Mark Darling – Story 97
My name is Andrea. I am a 28 year old woman in Northern Colorado. I graduated in 2012 with a Bachelor of Science in Human Development and Family Studies at Colorado State University. I have worked in the social services field with people in crisis for over 6 years.
I can’t remember when I first met Mark Darling. But I do remember the first time I allowed him to take a huge role in my life. When I was in my 3rd year of college, Mark Darling taught at our annual college retreat in Estes Park. He told us to read Psalm 119 two times – once by ourselves, and once out loud with friends, highlighting every word pertaining to God’s law, commandments, statutes, etc. It was an incredible way to meditate on God’s character. Now, at least two times a week, I listen to Psalm 119 while getting ready for work. Mark also encouraged us to listen to at least one sermon every day of the week for a year. So I chose a few sermons from the Rock Church in Utah, and of course a few sermons from Mark Darling. That year, I listened to “The Awesome Love of God” over 52 times. I can still hear Mark’s voice when I quote it. Mark has no idea how much he changed my life with that sermon.
As a survivor of childhood sexual abuse, repeated sexual assault, and a survivor of an alcoholic, narcissistic dad – please listen to me.
This is not a post about my dad so I will leave out the incriminating details. I received counsel from two of my pastors in 2015 that I should no longer be in contact with my dad due to the emotional and verbal abuse he put me through. I set up strong boundaries with him, and unfortunately he was not willing to respect those boundaries. In December of 2016 through the spring of 2017, he harassed me. I spoke with the police who advised me to get a restraining order, but I had never done something like that before and wasn’t even sure I should do so as a Christian. When I asked my pastors about it I did not get a clear, supportive response from them. Through lots of prayer and reading the bible, I decided to get a restraining order the next time my dad reached out to me, but by God’s grace that never happened again.
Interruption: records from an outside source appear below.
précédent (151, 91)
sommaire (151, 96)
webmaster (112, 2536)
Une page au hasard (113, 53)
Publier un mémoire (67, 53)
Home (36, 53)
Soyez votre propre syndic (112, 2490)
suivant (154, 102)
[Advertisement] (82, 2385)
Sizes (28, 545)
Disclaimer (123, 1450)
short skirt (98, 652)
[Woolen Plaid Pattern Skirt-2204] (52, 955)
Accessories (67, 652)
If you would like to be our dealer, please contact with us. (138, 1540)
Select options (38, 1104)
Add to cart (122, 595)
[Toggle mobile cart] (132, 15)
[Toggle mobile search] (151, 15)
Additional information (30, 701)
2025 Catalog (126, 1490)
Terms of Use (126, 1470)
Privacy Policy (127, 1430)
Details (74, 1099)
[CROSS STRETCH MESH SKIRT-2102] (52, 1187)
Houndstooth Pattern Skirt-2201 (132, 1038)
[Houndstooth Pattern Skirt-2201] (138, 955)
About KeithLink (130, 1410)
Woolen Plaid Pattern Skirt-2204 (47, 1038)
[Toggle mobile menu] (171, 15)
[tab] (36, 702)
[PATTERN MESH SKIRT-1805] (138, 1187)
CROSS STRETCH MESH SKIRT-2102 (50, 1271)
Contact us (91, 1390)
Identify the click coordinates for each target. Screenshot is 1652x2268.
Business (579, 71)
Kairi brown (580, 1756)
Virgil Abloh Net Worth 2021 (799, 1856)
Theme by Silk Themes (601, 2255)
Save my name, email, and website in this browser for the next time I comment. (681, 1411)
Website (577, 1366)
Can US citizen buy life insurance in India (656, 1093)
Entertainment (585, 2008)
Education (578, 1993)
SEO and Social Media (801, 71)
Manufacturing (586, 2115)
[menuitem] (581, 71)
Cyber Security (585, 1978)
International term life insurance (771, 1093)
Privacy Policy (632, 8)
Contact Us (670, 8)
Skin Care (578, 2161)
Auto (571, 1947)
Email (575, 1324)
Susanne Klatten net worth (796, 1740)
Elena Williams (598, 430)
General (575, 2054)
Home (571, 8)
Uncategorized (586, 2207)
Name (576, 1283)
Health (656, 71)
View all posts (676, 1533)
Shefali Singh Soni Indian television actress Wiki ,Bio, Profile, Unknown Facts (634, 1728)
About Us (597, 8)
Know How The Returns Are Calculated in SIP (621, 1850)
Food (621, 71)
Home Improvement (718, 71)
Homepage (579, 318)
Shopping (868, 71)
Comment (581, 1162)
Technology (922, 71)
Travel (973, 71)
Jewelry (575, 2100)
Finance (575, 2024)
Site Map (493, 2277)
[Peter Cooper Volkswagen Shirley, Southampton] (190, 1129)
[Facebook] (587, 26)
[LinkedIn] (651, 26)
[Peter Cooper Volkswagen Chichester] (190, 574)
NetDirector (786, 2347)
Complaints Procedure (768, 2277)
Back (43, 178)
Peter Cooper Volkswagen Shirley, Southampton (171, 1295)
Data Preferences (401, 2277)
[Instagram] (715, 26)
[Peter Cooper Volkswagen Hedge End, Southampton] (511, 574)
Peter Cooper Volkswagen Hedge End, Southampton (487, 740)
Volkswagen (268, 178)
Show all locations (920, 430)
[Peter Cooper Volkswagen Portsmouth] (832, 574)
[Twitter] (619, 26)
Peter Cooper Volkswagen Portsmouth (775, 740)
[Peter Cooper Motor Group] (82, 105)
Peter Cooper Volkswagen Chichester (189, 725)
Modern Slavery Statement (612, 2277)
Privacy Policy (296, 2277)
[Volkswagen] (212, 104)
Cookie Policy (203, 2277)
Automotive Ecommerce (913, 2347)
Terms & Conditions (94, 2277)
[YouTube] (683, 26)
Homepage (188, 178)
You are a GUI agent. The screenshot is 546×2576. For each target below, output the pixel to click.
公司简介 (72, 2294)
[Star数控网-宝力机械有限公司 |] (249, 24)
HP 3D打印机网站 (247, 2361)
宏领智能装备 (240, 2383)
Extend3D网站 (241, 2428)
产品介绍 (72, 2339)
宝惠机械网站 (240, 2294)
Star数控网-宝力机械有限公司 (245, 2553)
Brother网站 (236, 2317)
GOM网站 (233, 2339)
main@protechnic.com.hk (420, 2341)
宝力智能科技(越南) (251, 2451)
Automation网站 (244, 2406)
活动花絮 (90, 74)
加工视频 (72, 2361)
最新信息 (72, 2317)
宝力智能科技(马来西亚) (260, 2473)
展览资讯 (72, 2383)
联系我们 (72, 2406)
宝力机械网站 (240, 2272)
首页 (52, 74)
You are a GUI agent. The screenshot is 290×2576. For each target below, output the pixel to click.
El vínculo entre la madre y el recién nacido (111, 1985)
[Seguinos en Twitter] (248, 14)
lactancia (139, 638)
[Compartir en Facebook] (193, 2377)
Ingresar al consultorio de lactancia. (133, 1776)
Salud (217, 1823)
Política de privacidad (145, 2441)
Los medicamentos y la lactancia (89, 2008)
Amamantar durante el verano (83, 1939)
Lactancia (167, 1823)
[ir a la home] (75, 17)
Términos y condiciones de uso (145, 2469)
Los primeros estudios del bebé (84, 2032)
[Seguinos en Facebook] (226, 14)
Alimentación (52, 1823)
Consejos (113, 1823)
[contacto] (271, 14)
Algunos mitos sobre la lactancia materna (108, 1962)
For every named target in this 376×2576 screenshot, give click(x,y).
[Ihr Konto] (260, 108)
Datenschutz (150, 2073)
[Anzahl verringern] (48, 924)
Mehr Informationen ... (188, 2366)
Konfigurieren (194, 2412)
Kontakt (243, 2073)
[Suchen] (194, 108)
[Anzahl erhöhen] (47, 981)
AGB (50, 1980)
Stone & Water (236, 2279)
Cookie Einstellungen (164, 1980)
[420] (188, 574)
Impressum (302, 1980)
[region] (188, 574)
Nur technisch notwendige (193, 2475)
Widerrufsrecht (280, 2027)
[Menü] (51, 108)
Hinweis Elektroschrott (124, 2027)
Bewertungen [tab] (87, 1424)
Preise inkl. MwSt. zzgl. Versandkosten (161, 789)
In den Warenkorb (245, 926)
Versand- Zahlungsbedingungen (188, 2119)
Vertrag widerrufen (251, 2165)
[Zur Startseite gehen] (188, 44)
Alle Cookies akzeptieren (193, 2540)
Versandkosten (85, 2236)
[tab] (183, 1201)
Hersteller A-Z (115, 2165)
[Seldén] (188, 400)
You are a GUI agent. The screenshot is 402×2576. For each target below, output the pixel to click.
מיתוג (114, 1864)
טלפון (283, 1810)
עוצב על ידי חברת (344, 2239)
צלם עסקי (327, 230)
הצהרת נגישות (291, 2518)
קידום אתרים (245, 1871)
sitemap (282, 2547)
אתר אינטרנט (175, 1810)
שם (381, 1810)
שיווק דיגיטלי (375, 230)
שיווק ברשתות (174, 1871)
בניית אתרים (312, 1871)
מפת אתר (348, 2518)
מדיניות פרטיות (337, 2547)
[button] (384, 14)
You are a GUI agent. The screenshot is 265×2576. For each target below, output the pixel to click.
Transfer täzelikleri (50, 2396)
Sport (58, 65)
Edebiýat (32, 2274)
This whole circumstance crushed my spirit to a greater depth than humanly recoverable. A dear brother in Christ encouraged me to reach out to Mark Darling when he was visiting Colorado in the summer of 2017 because he knew how much Mark’s teachings impacted my life. I sat down with Mark in a room full of people and began to share a little of my story. Mark cried with me and desperately wanted me to know God’s heart. He offered to check in with me via email or phone, as he knew I didn’t have strength to hold on to God by myself. I was surprised at how faithful Mark was to email me and send me encouraging verses and sermons. In the most gentle, caring way he did not let me walk away from God. He never gave up on me.
During a phone call at 7:30am in the morning (I had to work at 8am, so he was willing to work around my schedule) Mark told me I should have obtained a restraining order against my dad years ago. I’ll always remember the strong tone of voice Mark had as he defended me, my mom, and my sisters against the abuse we all experienced at the hand and mouth of my dad. Out of all of the people I reached out to for counsel, the person who held the absolute highest standards of what appropriate behavior looked like for men, was Mark Darling. Not to put down any of my pastors in Colorado – I think Mark just knew what type of person my dad was because Mark had devoted his life to standing up against men like my dad.
As a survivor, I am hyper-aware of men who make me feel uncomfortable. I am very intuitive and get triggered easily. I have never ever thought of Mark to be a threatening, grooming man. EVER. He has been the most gentle, loving, SAFE, caring father-figure this fatherless child has EVER had. With such a powerful testimony, Mark has stood up for victims and spoken truth against this culture’s disgusting consumption of objectifying women. Unfortunately, I believe Satan has been trying to destroy Mark Darling for years; it’s the only way I can make sense of these horrific accusations, which directly attack everything Mark has ever stood for. Please don’t forget our enemy. Please don’t forget we are at war, and our enemy will do whatever it takes to destroy us.